Once your higher-up has the lowdown, it’s OK to divulge your news among select co-workers; however, be careful not to overshare. Your peers may feel resentful if you sound more focused on your pregnancy than on your work, and they might think you’re not pulling your weight if they hear you complain too much about aches and pains. Save the majority of your mama talk for your spouse, a close girlfriend or your own mom.
If you’re up to it, you may want to work right up until the day you deliver; if not, you might choose to take leave a week or two before you expect to have your baby. Express your plans to your supervisor early —at least several weeks before you intend to go. Let her know when you expect to return, or if you anticipate quitting the workforce and staying home full-time once baby arrives. She’ll appreciate your help tying up loose ends and perhaps even training a temporary or permanent replacement.
Hopefully, you already know your company’s policy for maternity leave. But if not, ask HR about it now, and devise a plan. Short-term disability teamed with sick and vacation days typically add up to a reasonable block of time to bond with baby and recover from the birth.
Regardless of whether your employer offers paid maternity leave, you may be eligible for up to 12 weeks of unpaid, job-protected leave under the Family and Medical Leave Act (FMLA). Visit dol.gov/whd/fmla for more information.
Caring for you
Working can be a real bummer when you’re dog-tired, nonstop sick and swelling like a water balloon. For energy, stick to the basics—drink plenty of water, eat a variety of nutritious foods, get some exercise (even if it’s just walking during your lunch break), and adhere to a reasonable sleep schedule.
There will be some afternoons when you simply can’t keep your eyes open, so a private catnap may be in order if your work environment allows it. (I admit I snoozed on the floor of the P&N prop closet more than once. It’s a good thing we always have cozy baby blankets on hand!) If you find that you have more energy in the morning but less in the afternoon, you may be able to adjust your schedule so that you’re working, for example, 7 a.m. to 3 p.m. rather than 9 a.m. to 5 p.m.

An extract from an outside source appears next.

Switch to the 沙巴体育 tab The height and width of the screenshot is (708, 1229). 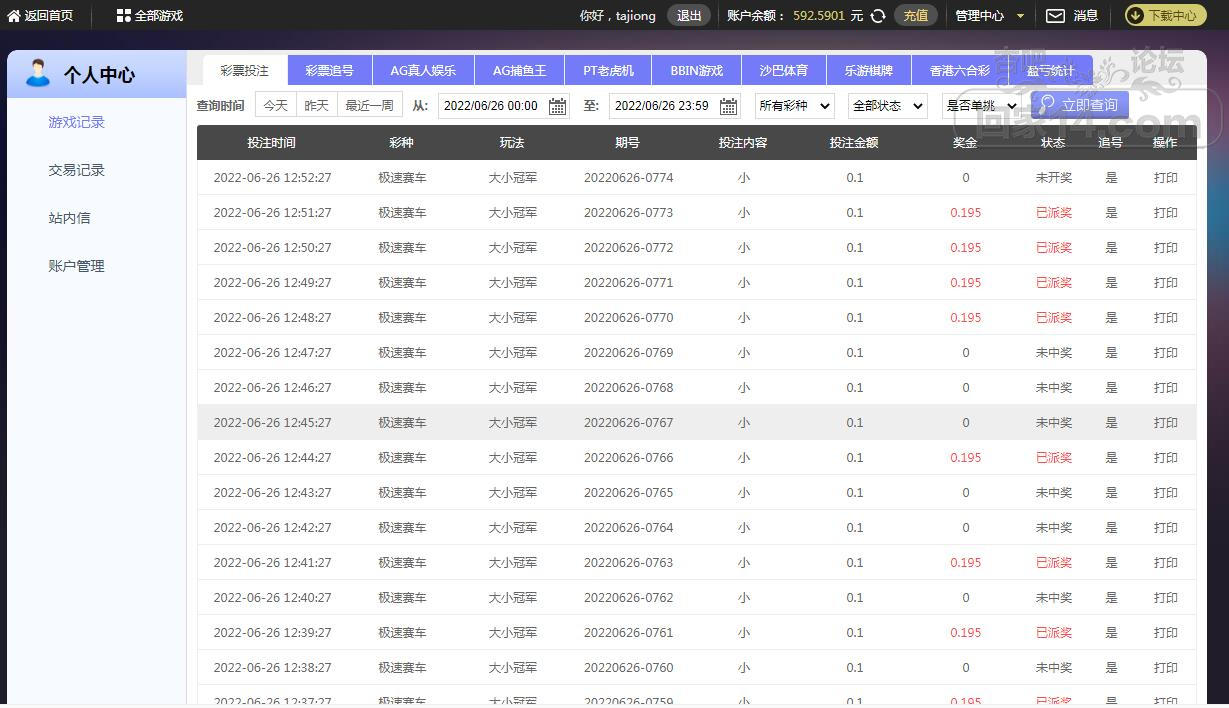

Because puking in public is pretty much the worst, it’s wise to take preventative steps in regard to morning sickness. First, always have something in your stomach. While it may seem counterintuitive, an empty stomach is more likely to lead to nausea and vomiting, so keep healthy snacks within reach at all times. Whole-wheat crackers, fruits and vegetables, string cheese, nuts and granola—all offer nutrition while warding off that queasy feeling. Many find ginger- or citrus-laced snacks especially effective; your OB can also prescribe an antinausea drug if necessary.
Some women will be sick no matter what they try. If you fall into this group, make sure you know the quickest route to the bathroom, and have a lined trash can nearby just in case. (Keep a work toothbrush, toothpaste and mouthwash handy in your desk drawer, too.) If you’re too darn queasy to leave the house, it may be worth taking a sick day, even if it means one less day on maternity leave.

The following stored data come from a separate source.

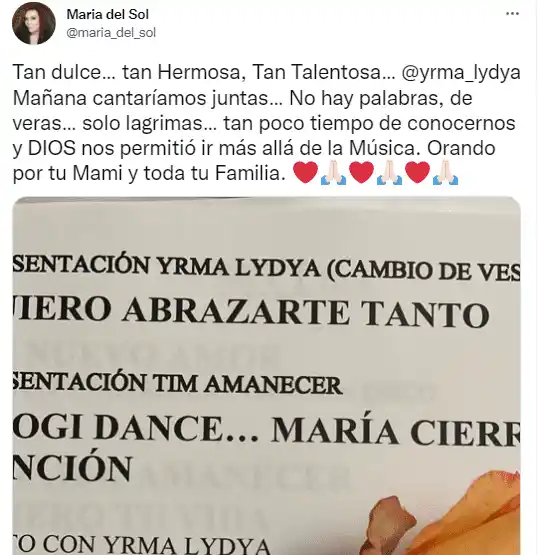Click the tweet text starting 'Tan dulce'
The image size is (539, 555).
click(267, 123)
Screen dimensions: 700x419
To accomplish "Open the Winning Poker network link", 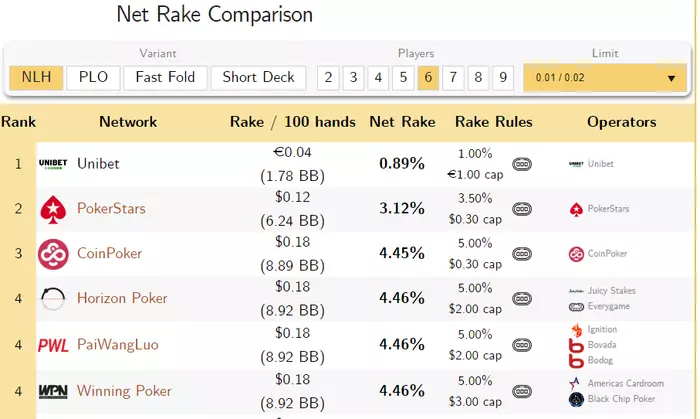I will click(124, 391).
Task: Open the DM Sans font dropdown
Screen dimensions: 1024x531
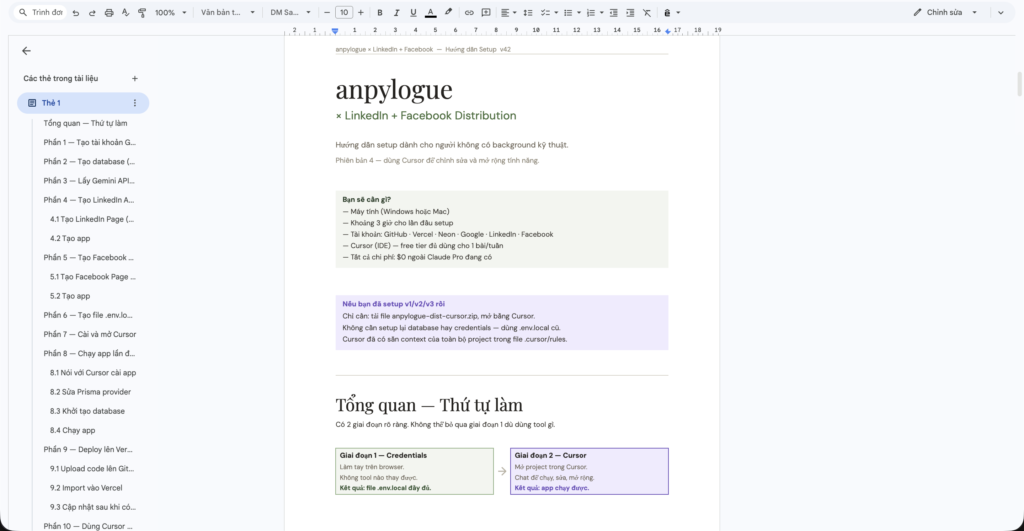Action: coord(289,13)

P.S. For swelling and circulation woes, remember to alter your position now and then. If you sit at a desk all day, take a few minutes every two hours or so to stand up, walk and stretch. This will keep the blood flowing and wake you up a little. If you work on your feet, smuggle chances to sit down and elevate your feet every once in a while. In the third trimester, when the belly is boss and blood flow is belabored, it’s especially important to take the time to sit, stand, walk or stretch as your body calls for it.